┌─ Material provided

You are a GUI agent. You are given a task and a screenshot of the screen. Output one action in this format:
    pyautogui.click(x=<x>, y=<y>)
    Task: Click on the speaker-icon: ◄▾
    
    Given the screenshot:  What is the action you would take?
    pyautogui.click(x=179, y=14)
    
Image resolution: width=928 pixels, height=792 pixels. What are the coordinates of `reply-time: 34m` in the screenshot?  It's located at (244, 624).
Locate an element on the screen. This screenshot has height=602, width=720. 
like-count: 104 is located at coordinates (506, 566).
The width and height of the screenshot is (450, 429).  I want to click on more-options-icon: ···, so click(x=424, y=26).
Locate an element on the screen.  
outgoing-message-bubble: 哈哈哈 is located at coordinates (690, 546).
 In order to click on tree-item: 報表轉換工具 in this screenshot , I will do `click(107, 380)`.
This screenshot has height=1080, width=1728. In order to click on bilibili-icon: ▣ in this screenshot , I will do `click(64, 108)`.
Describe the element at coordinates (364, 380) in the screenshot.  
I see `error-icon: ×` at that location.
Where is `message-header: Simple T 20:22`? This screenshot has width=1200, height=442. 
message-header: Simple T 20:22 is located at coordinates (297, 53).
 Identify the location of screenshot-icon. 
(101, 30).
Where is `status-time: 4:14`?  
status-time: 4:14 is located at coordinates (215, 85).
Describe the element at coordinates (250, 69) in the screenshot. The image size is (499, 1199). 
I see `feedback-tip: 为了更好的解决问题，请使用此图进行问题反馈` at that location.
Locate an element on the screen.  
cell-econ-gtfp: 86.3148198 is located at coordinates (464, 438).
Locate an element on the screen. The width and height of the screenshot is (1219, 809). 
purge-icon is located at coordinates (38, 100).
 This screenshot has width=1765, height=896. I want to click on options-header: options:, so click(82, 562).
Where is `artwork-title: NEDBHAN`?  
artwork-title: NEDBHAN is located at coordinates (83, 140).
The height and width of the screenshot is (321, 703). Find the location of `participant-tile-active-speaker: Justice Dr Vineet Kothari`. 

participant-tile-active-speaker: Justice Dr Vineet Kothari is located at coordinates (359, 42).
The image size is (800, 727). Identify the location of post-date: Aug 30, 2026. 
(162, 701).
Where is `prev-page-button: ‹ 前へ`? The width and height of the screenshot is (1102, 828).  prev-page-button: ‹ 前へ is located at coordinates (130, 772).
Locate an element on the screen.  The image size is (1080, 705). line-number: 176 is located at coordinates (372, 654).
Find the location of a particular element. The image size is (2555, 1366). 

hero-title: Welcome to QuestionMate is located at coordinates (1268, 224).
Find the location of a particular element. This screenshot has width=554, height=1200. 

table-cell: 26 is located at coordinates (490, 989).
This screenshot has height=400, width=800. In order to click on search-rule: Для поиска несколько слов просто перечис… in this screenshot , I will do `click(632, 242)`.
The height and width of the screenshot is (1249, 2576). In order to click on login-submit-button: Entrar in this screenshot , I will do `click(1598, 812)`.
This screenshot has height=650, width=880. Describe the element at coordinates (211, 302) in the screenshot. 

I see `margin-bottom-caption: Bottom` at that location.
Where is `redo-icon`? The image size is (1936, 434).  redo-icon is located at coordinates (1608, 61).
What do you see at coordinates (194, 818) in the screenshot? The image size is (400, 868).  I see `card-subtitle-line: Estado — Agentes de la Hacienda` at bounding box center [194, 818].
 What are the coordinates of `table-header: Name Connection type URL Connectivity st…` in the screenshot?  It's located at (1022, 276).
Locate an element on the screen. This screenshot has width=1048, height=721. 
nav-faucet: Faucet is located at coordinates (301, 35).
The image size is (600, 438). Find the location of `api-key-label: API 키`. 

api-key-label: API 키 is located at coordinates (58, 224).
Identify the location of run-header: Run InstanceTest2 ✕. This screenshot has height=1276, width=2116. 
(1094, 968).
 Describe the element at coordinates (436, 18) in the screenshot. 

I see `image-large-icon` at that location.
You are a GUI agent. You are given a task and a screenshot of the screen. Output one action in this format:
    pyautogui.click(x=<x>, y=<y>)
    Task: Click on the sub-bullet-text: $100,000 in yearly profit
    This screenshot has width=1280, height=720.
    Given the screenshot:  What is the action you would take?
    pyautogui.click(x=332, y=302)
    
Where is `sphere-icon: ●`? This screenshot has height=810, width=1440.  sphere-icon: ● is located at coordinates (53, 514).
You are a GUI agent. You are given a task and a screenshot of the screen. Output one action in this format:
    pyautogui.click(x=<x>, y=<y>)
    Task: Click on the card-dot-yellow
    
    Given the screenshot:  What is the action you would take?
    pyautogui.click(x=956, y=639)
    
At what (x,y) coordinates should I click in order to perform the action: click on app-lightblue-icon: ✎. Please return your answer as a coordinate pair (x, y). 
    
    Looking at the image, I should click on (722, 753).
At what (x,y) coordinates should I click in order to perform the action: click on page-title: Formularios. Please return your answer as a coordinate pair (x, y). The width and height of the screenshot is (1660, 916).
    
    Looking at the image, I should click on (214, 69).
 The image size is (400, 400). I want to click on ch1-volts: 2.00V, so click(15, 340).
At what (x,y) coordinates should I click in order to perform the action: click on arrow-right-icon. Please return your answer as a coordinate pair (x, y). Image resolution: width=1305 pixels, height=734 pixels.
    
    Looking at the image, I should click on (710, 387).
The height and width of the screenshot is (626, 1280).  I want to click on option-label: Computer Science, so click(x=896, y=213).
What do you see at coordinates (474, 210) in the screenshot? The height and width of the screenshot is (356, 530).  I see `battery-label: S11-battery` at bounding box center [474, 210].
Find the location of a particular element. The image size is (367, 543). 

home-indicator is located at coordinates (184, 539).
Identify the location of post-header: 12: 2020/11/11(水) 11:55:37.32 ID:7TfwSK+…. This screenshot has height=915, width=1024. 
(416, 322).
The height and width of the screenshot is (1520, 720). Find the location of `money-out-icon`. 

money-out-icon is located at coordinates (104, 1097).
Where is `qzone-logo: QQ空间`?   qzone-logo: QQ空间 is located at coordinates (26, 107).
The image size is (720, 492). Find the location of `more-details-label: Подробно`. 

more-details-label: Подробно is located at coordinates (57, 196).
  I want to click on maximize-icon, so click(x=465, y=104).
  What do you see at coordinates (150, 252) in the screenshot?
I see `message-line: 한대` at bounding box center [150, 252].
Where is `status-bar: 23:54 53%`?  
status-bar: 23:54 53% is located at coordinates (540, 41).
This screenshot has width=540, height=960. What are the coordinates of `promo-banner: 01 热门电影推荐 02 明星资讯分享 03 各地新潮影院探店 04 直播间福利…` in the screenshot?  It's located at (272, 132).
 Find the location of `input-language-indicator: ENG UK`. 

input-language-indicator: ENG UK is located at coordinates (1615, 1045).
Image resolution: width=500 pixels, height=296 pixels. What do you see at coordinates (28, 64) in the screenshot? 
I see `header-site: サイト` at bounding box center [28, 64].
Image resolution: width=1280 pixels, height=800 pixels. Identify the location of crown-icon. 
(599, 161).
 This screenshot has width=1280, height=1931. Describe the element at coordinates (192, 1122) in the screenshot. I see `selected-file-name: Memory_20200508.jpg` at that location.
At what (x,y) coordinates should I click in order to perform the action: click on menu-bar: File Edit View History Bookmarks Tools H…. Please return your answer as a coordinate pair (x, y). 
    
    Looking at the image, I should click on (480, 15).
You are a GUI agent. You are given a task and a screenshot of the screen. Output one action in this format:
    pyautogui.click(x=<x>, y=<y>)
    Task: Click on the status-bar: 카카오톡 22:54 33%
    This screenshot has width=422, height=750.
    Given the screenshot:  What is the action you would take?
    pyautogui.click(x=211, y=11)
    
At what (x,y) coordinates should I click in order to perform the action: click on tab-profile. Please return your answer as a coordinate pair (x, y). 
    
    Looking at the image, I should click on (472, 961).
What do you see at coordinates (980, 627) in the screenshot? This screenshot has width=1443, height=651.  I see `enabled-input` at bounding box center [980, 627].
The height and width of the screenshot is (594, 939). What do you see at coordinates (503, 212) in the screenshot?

└─

*Task description:* Count the lines of the data that contain the string "Подробно". Give only the number.

*Response:* 2